_WHAT IS BEING ASKED_. Pictures are not part of the copy. Write out exactly the lines from the line with "This screenshot has width=247, height=286." through the end of the entries below.

Collected data
- - - - - - -
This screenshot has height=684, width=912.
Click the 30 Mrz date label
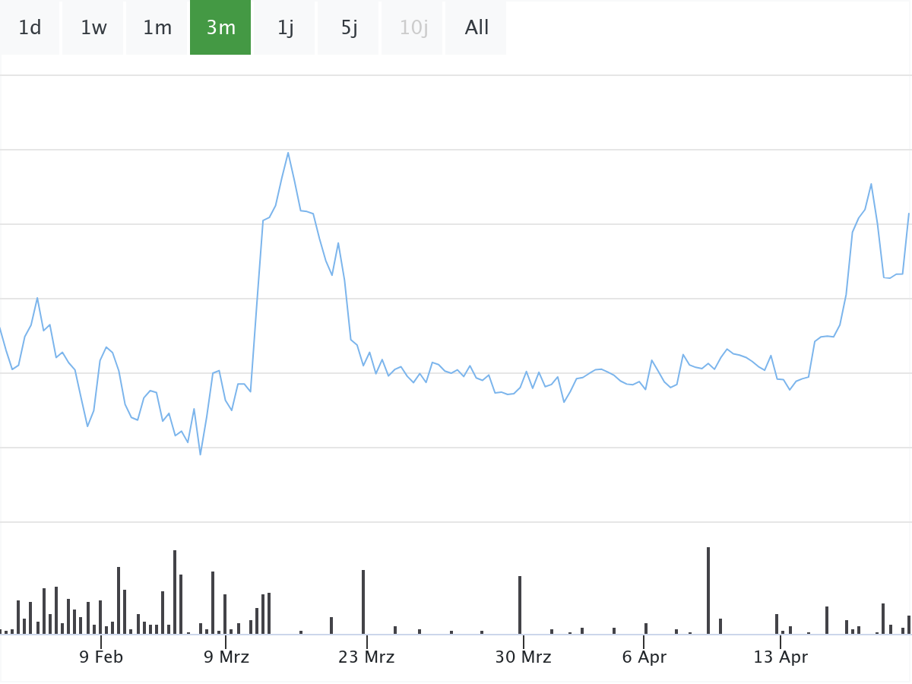[x=523, y=657]
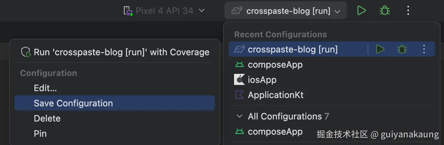Delete the configuration via the Delete option

click(47, 118)

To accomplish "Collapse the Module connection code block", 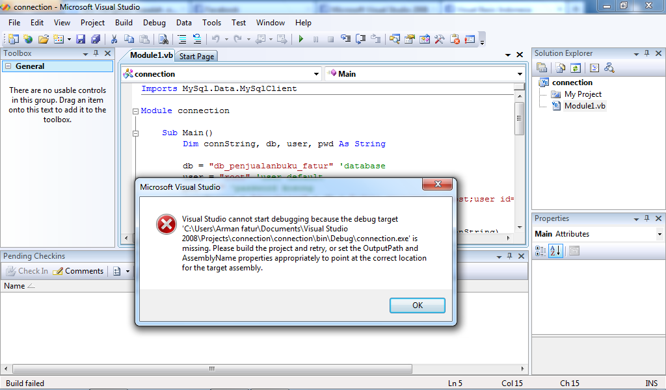I will coord(135,111).
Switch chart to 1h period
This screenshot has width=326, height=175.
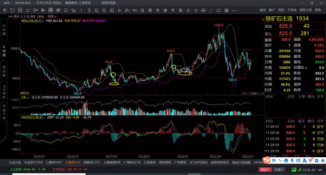click(120, 10)
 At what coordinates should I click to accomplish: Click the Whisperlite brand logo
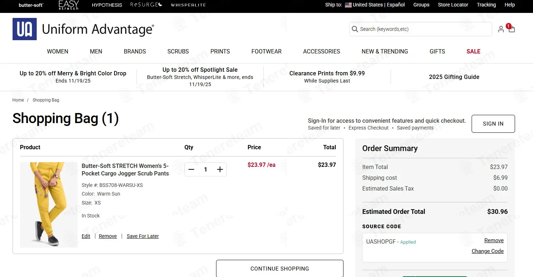tap(188, 5)
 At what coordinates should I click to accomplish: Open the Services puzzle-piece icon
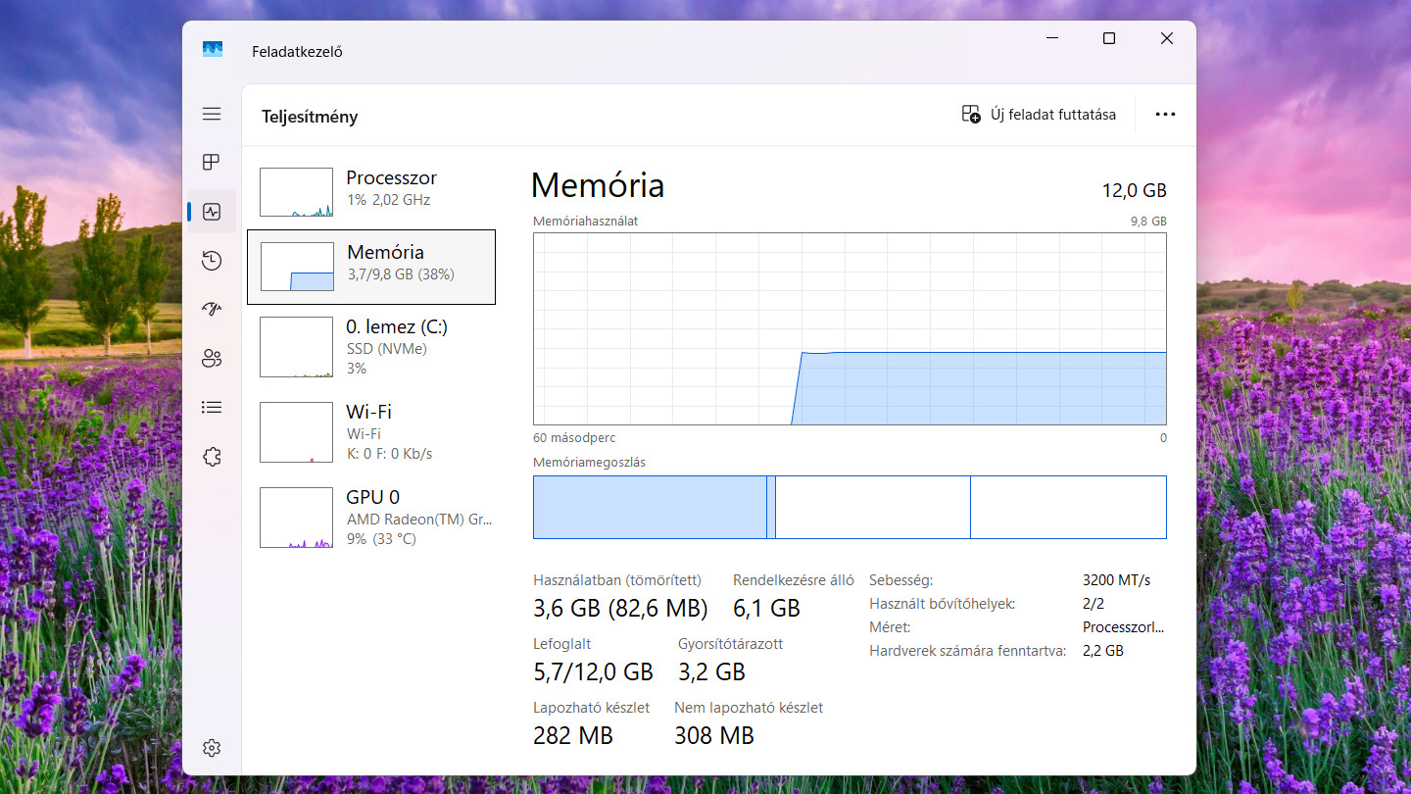pyautogui.click(x=212, y=457)
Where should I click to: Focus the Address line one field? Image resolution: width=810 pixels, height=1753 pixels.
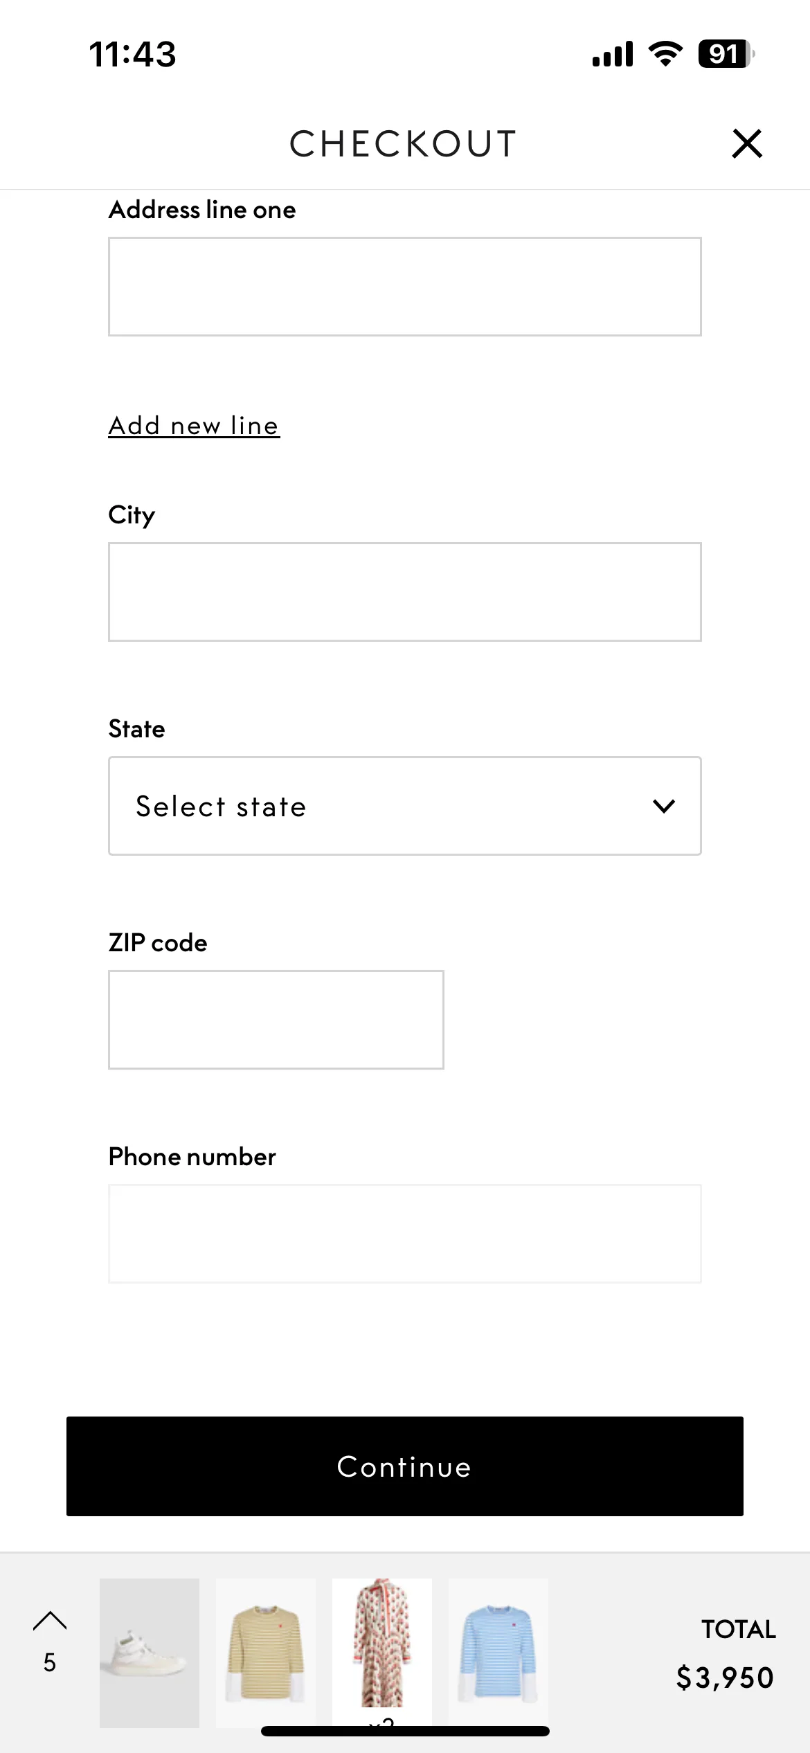coord(405,287)
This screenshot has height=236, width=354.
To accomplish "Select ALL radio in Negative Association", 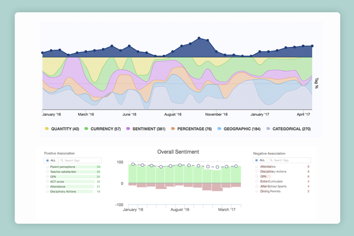I will (256, 160).

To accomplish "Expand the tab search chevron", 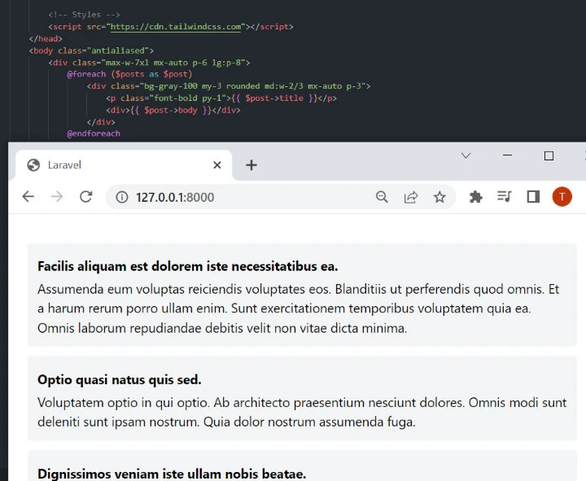I will point(466,155).
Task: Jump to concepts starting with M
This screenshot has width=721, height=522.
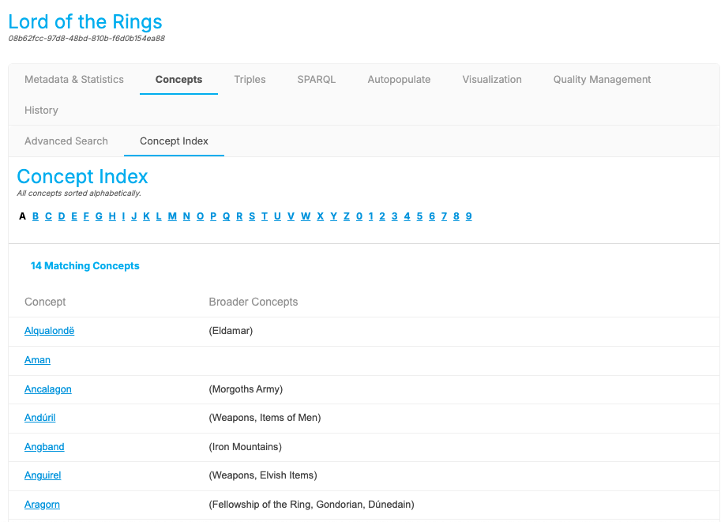Action: coord(171,216)
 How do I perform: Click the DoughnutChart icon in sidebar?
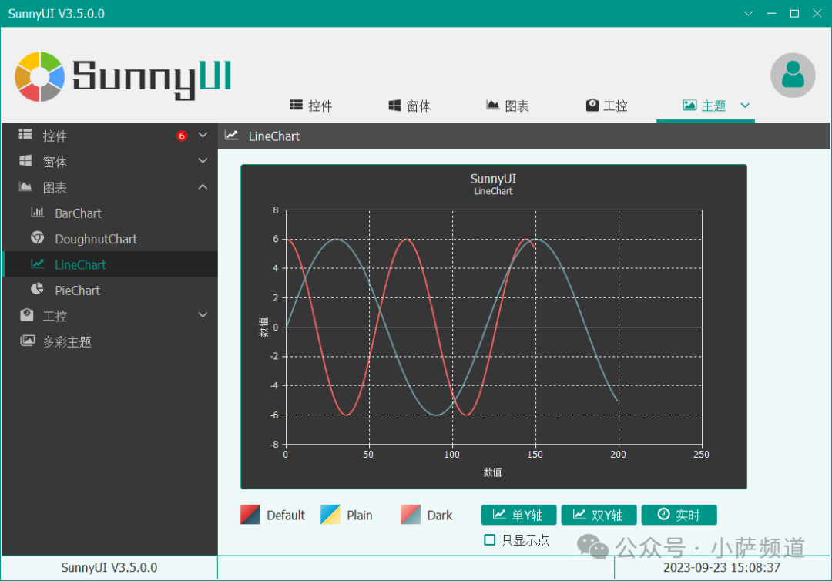coord(37,238)
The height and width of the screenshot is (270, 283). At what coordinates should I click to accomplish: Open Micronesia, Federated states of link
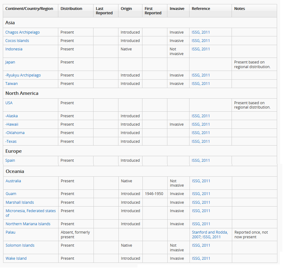[31, 213]
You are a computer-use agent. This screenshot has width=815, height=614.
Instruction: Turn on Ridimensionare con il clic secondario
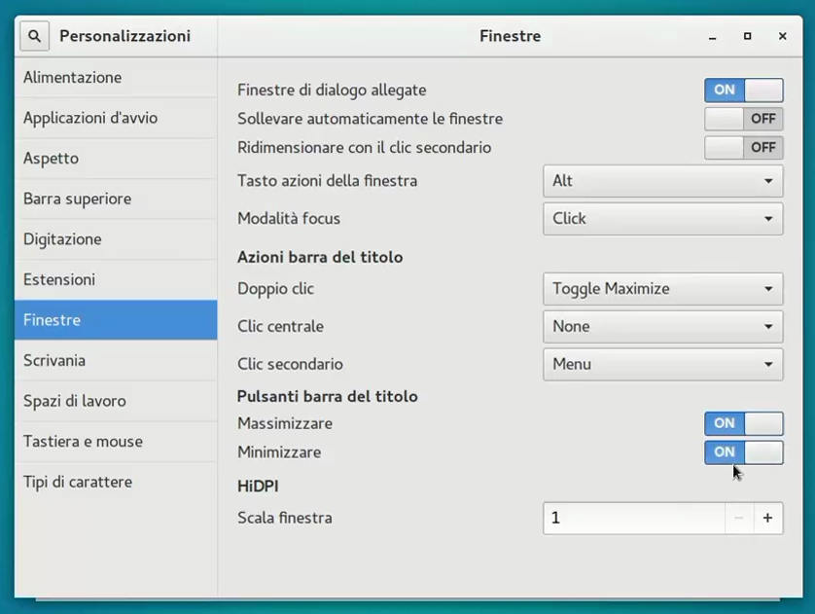click(x=743, y=148)
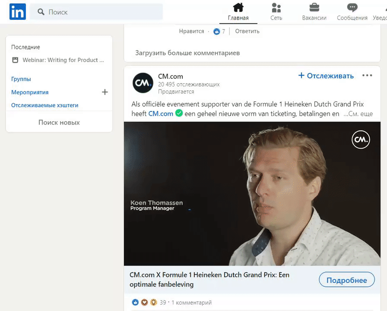The image size is (387, 311).
Task: Click the Подробнее button
Action: pos(346,280)
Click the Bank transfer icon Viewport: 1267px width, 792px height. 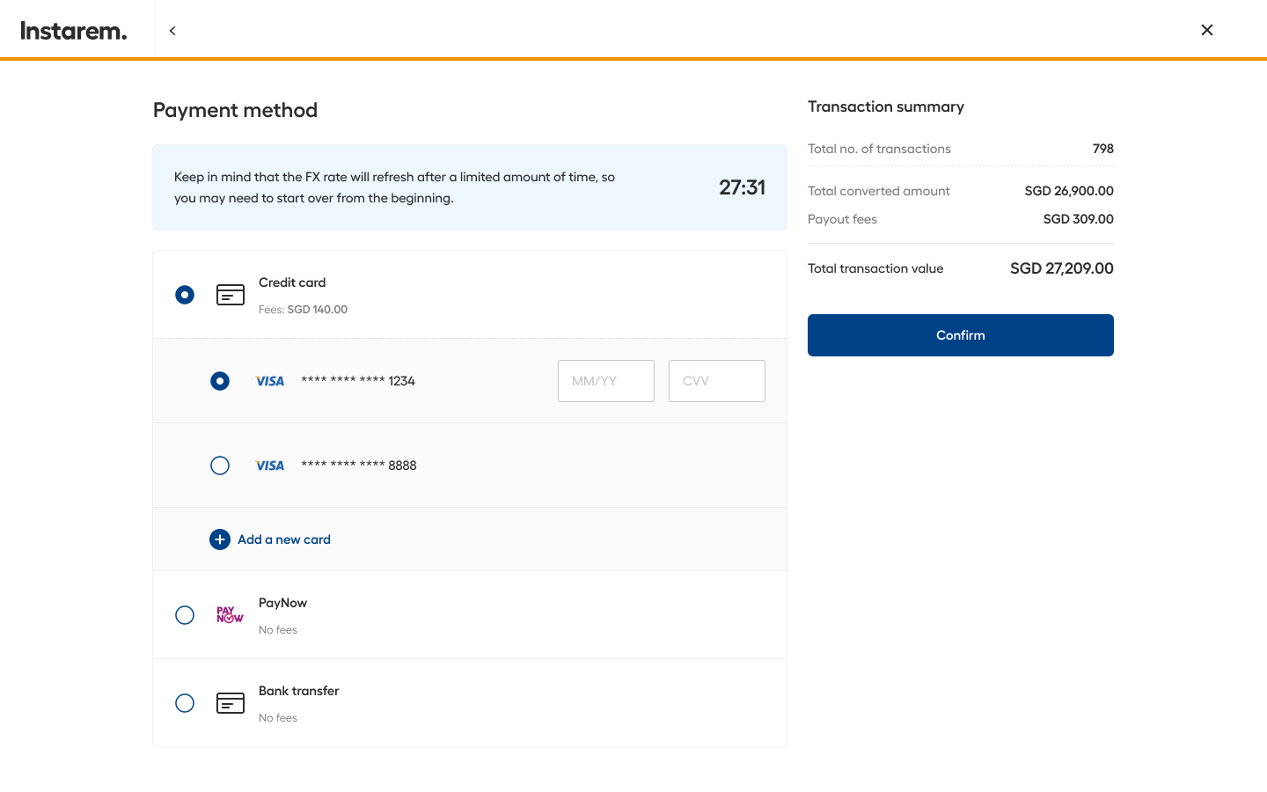coord(231,703)
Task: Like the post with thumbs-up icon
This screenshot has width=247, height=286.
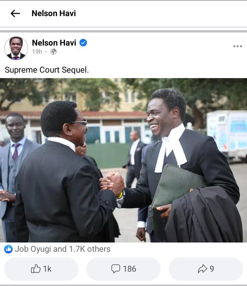Action: (36, 269)
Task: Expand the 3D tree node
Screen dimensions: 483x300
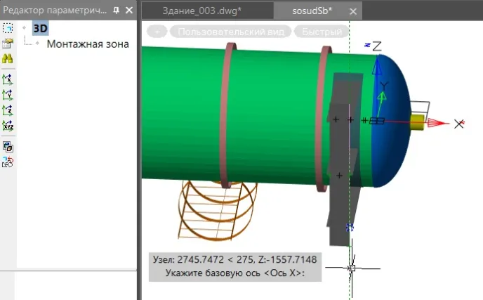Action: coord(25,28)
- - - - - - -
_ANSWER FOR THE TASK_.
This screenshot has width=247, height=286.
Action: (36, 269)
Task: Expand the 3D tree node
Screen dimensions: 483x300
Action: coord(25,28)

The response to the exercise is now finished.